Problem » The listing below should be written out exactly; please include all of it.

Records shown »
※ ※ ※

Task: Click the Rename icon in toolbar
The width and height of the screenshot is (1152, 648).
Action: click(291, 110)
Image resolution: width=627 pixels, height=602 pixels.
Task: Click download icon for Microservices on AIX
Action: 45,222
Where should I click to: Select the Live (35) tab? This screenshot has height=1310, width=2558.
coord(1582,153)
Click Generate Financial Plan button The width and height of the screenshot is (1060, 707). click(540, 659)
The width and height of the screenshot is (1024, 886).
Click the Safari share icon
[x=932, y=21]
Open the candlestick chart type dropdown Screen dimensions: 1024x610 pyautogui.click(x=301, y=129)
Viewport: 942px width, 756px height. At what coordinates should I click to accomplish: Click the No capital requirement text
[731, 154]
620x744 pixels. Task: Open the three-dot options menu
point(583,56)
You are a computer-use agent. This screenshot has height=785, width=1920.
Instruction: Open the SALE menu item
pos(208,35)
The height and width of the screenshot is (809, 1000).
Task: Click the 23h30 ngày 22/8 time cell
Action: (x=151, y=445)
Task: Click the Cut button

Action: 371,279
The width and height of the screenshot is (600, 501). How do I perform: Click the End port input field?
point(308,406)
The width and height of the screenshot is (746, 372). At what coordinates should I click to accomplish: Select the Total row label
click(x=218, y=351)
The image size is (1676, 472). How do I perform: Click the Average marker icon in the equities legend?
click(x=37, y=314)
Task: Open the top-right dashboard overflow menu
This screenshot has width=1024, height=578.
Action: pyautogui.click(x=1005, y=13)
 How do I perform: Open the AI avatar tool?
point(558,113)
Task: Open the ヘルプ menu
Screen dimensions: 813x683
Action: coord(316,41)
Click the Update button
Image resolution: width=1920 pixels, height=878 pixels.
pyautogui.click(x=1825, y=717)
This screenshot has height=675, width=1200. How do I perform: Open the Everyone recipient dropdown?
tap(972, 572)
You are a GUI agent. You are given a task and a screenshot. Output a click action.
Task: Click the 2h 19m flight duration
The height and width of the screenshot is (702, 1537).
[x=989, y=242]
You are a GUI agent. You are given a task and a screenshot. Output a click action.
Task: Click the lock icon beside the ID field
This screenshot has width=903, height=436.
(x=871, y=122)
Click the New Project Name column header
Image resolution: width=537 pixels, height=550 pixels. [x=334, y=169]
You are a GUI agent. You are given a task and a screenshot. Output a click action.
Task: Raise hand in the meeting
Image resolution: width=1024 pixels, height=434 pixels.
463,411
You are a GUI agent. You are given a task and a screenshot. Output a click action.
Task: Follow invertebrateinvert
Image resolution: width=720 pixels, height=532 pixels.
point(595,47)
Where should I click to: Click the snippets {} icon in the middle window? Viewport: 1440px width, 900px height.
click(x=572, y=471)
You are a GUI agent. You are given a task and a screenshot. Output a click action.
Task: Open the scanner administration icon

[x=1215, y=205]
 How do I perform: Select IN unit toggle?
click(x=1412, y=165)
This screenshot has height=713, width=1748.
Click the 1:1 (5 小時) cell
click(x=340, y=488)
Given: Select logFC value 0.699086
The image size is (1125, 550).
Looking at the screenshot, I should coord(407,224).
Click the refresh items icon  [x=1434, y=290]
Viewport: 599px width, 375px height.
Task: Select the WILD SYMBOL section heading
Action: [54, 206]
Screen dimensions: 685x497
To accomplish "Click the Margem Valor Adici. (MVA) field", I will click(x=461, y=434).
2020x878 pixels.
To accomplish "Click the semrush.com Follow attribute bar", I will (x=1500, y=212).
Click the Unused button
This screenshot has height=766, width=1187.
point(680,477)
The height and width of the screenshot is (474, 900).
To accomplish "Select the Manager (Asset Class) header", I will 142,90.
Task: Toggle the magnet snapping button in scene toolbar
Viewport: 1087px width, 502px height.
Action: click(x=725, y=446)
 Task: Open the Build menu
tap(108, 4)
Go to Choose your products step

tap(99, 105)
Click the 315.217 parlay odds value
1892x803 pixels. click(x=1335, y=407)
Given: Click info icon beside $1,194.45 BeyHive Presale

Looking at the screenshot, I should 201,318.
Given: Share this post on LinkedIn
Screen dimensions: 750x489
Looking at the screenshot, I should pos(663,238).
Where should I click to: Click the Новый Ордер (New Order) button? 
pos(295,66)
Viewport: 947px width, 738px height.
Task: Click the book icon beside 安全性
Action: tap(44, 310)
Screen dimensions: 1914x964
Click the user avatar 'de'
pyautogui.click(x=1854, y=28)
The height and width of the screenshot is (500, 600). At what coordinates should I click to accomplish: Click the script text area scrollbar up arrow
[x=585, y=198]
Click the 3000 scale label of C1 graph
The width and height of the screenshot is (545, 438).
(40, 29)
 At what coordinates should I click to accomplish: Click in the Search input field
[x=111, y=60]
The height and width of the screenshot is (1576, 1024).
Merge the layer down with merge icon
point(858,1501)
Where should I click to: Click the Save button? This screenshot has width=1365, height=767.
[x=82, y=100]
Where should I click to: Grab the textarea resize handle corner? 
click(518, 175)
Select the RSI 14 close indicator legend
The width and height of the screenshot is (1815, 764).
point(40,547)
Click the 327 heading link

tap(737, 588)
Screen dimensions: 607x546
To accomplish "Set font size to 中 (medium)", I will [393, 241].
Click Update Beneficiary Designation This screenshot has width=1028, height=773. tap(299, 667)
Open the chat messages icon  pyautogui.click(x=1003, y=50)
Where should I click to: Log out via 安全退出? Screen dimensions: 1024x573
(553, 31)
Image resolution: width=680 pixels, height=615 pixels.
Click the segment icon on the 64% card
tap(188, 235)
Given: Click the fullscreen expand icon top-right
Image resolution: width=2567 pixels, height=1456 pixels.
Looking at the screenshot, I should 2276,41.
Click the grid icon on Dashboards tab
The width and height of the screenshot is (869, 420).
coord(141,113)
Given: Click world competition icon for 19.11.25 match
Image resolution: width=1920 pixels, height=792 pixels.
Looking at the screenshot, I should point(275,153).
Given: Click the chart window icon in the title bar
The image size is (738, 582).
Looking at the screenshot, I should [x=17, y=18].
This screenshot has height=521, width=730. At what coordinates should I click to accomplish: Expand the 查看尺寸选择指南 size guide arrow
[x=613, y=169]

※ ※ ※

Answer to the problem »
Task: Click the Rename icon in toolbar
The width and height of the screenshot is (1152, 648).
Action: click(291, 110)
Image resolution: width=627 pixels, height=602 pixels.
Task: Click download icon for Microservices on AIX
Action: 45,222
Where should I click to: Select the Live (35) tab? This screenshot has height=1310, width=2558.
coord(1582,153)
Click Generate Financial Plan button The width and height of the screenshot is (1060, 707). click(540, 659)
The width and height of the screenshot is (1024, 886).
Click the Safari share icon
[x=932, y=21]
Open the candlestick chart type dropdown Screen dimensions: 1024x610 pyautogui.click(x=301, y=129)
Viewport: 942px width, 756px height. At what coordinates should I click to accomplish: Click the No capital requirement text
[731, 154]
620x744 pixels. Task: Open the three-dot options menu
point(583,56)
You are a computer-use agent. This screenshot has height=785, width=1920.
Instruction: Open the SALE menu item
pos(208,35)
The height and width of the screenshot is (809, 1000).
Task: Click the 23h30 ngày 22/8 time cell
Action: (x=151, y=445)
Task: Click the Cut button

Action: 371,279
The width and height of the screenshot is (600, 501). How do I perform: Click the End port input field?
point(308,406)
The width and height of the screenshot is (746, 372). At what coordinates should I click to accomplish: Select the Total row label
click(x=218, y=351)
The image size is (1676, 472). How do I perform: Click the Average marker icon in the equities legend?
click(x=37, y=314)
Task: Open the top-right dashboard overflow menu
This screenshot has width=1024, height=578.
Action: pyautogui.click(x=1005, y=13)
 How do I perform: Open the AI avatar tool?
point(558,113)
Task: Open the ヘルプ menu
Screen dimensions: 813x683
Action: coord(316,41)
Click the Update button
Image resolution: width=1920 pixels, height=878 pixels.
pyautogui.click(x=1825, y=717)
This screenshot has height=675, width=1200. How do I perform: Open the Everyone recipient dropdown?
tap(972, 572)
You are a GUI agent. You are given a task and a screenshot. Output a click action.
Task: Click the 2h 19m flight duration
The height and width of the screenshot is (702, 1537).
[x=989, y=242]
You are a GUI agent. You are given a task and a screenshot. Output a click action.
Task: Click the lock icon beside the ID field
This screenshot has width=903, height=436.
(x=871, y=122)
Click the New Project Name column header
Image resolution: width=537 pixels, height=550 pixels. [x=334, y=169]
You are a GUI agent. You are given a task and a screenshot. Output a click action.
Task: Raise hand in the meeting
Image resolution: width=1024 pixels, height=434 pixels.
463,411
You are a GUI agent. You are given a task and a screenshot. Output a click action.
Task: Follow invertebrateinvert
Image resolution: width=720 pixels, height=532 pixels.
point(595,47)
Where should I click to: Click the snippets {} icon in the middle window? Viewport: 1440px width, 900px height.
click(x=572, y=471)
You are a GUI agent. You are given a task and a screenshot. Output a click action.
Task: Open the scanner administration icon

[x=1215, y=205]
 How do I perform: Select IN unit toggle?
click(x=1412, y=165)
This screenshot has height=713, width=1748.
Click the 1:1 (5 小時) cell
click(x=340, y=488)
Given: Select logFC value 0.699086
The image size is (1125, 550).
Looking at the screenshot, I should coord(407,224).
Click the refresh items icon  [x=1434, y=290]
Viewport: 599px width, 375px height.
Task: Select the WILD SYMBOL section heading
Action: [54, 206]
Screen dimensions: 685x497
To accomplish "Click the Margem Valor Adici. (MVA) field", I will click(x=461, y=434).
2020x878 pixels.
To accomplish "Click the semrush.com Follow attribute bar", I will (x=1500, y=212).
Click the Unused button
This screenshot has height=766, width=1187.
point(680,477)
The height and width of the screenshot is (474, 900).
To accomplish "Select the Manager (Asset Class) header", I will 142,90.
Task: Toggle the magnet snapping button in scene toolbar
Viewport: 1087px width, 502px height.
Action: click(x=725, y=446)
 Task: Open the Build menu
tap(108, 4)
Go to Choose your products step

tap(99, 105)
Click the 315.217 parlay odds value
1892x803 pixels. click(x=1335, y=407)
Given: Click info icon beside $1,194.45 BeyHive Presale

Looking at the screenshot, I should 201,318.
Given: Share this post on LinkedIn
Screen dimensions: 750x489
Looking at the screenshot, I should pos(663,238).
Where should I click to: Click the Новый Ордер (New Order) button? 
pos(295,66)
Viewport: 947px width, 738px height.
Task: Click the book icon beside 安全性
Action: tap(44, 310)
Screen dimensions: 1914x964
Click the user avatar 'de'
pyautogui.click(x=1854, y=28)
The height and width of the screenshot is (500, 600). At what coordinates should I click to accomplish: Click the script text area scrollbar up arrow
[x=585, y=198]
Click the 3000 scale label of C1 graph
The width and height of the screenshot is (545, 438).
(40, 29)
 At what coordinates should I click to accomplish: Click in the Search input field
[x=111, y=60]
The height and width of the screenshot is (1576, 1024).
Merge the layer down with merge icon
point(858,1501)
Where should I click to: Click the Save button? This screenshot has width=1365, height=767.
[x=82, y=100]
Where should I click to: Grab the textarea resize handle corner? 
click(518, 175)
Select the RSI 14 close indicator legend
The width and height of the screenshot is (1815, 764).
point(40,547)
Click the 327 heading link

tap(737, 588)
Screen dimensions: 607x546
To accomplish "Set font size to 中 (medium)", I will [393, 241].
Click Update Beneficiary Designation This screenshot has width=1028, height=773. tap(299, 667)
Open the chat messages icon  pyautogui.click(x=1003, y=50)
Where should I click to: Log out via 安全退出? Screen dimensions: 1024x573
(553, 31)
Image resolution: width=680 pixels, height=615 pixels.
Click the segment icon on the 64% card
tap(188, 235)
Given: Click the fullscreen expand icon top-right
Image resolution: width=2567 pixels, height=1456 pixels.
Looking at the screenshot, I should 2276,41.
Click the grid icon on Dashboards tab
The width and height of the screenshot is (869, 420).
coord(141,113)
Given: Click world competition icon for 19.11.25 match
Image resolution: width=1920 pixels, height=792 pixels.
Looking at the screenshot, I should point(275,153).
Given: Click the chart window icon in the title bar
The image size is (738, 582).
Looking at the screenshot, I should [x=17, y=18].
This screenshot has height=521, width=730. At what coordinates should I click to accomplish: Expand the 查看尺寸选择指南 size guide arrow
[x=613, y=169]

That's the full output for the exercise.